**EXERCISE OBJECTIVE:** All of the records should be restated word for word.

Collected data entries:
********************
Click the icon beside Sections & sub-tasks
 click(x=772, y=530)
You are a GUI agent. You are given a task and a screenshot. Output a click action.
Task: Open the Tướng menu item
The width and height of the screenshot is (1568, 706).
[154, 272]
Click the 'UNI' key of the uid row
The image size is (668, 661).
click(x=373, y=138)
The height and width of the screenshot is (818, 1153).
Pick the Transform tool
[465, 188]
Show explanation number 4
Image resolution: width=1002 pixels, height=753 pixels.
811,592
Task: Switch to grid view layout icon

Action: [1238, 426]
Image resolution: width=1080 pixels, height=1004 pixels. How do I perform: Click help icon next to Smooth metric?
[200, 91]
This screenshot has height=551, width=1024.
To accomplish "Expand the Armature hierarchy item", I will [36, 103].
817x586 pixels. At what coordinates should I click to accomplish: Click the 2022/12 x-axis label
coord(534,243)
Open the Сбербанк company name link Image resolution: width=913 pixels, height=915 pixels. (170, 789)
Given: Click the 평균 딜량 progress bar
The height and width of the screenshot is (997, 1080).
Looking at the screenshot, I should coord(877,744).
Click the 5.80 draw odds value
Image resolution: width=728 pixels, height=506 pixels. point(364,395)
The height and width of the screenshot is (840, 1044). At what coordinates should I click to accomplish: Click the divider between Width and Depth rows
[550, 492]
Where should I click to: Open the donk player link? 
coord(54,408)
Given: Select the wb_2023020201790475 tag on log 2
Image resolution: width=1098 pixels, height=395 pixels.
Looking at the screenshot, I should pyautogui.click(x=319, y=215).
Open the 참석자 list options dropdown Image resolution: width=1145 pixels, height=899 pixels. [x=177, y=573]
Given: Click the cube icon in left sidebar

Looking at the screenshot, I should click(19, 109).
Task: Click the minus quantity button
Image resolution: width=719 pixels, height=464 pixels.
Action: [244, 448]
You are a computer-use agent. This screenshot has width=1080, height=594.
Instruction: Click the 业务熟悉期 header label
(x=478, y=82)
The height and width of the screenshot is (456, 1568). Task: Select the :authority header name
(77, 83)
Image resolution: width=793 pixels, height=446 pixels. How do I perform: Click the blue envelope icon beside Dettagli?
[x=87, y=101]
********************
**WRITTEN REPLY:**
Click the icon beside Sections & sub-tasks
 click(x=772, y=530)
You are a GUI agent. You are given a task and a screenshot. Output a click action.
Task: Open the Tướng menu item
The width and height of the screenshot is (1568, 706).
[154, 272]
Click the 'UNI' key of the uid row
The image size is (668, 661).
click(x=373, y=138)
The height and width of the screenshot is (818, 1153).
Pick the Transform tool
[465, 188]
Show explanation number 4
Image resolution: width=1002 pixels, height=753 pixels.
811,592
Task: Switch to grid view layout icon

Action: [1238, 426]
Image resolution: width=1080 pixels, height=1004 pixels. How do I perform: Click help icon next to Smooth metric?
[200, 91]
This screenshot has height=551, width=1024.
To accomplish "Expand the Armature hierarchy item", I will [36, 103].
817x586 pixels. At what coordinates should I click to accomplish: Click the 2022/12 x-axis label
coord(534,243)
Open the Сбербанк company name link Image resolution: width=913 pixels, height=915 pixels. (170, 789)
Given: Click the 평균 딜량 progress bar
The height and width of the screenshot is (997, 1080).
Looking at the screenshot, I should coord(877,744).
Click the 5.80 draw odds value
Image resolution: width=728 pixels, height=506 pixels. point(364,395)
The height and width of the screenshot is (840, 1044). At what coordinates should I click to accomplish: Click the divider between Width and Depth rows
[550, 492]
Where should I click to: Open the donk player link? 
coord(54,408)
Given: Select the wb_2023020201790475 tag on log 2
Image resolution: width=1098 pixels, height=395 pixels.
Looking at the screenshot, I should pyautogui.click(x=319, y=215).
Open the 참석자 list options dropdown Image resolution: width=1145 pixels, height=899 pixels. [x=177, y=573]
Given: Click the cube icon in left sidebar

Looking at the screenshot, I should click(19, 109).
Task: Click the minus quantity button
Image resolution: width=719 pixels, height=464 pixels.
Action: [244, 448]
You are a computer-use agent. This screenshot has width=1080, height=594.
Instruction: Click the 业务熟悉期 header label
(x=478, y=82)
The height and width of the screenshot is (456, 1568). Task: Select the :authority header name
(77, 83)
Image resolution: width=793 pixels, height=446 pixels. How do I perform: Click the blue envelope icon beside Dettagli?
[x=87, y=101]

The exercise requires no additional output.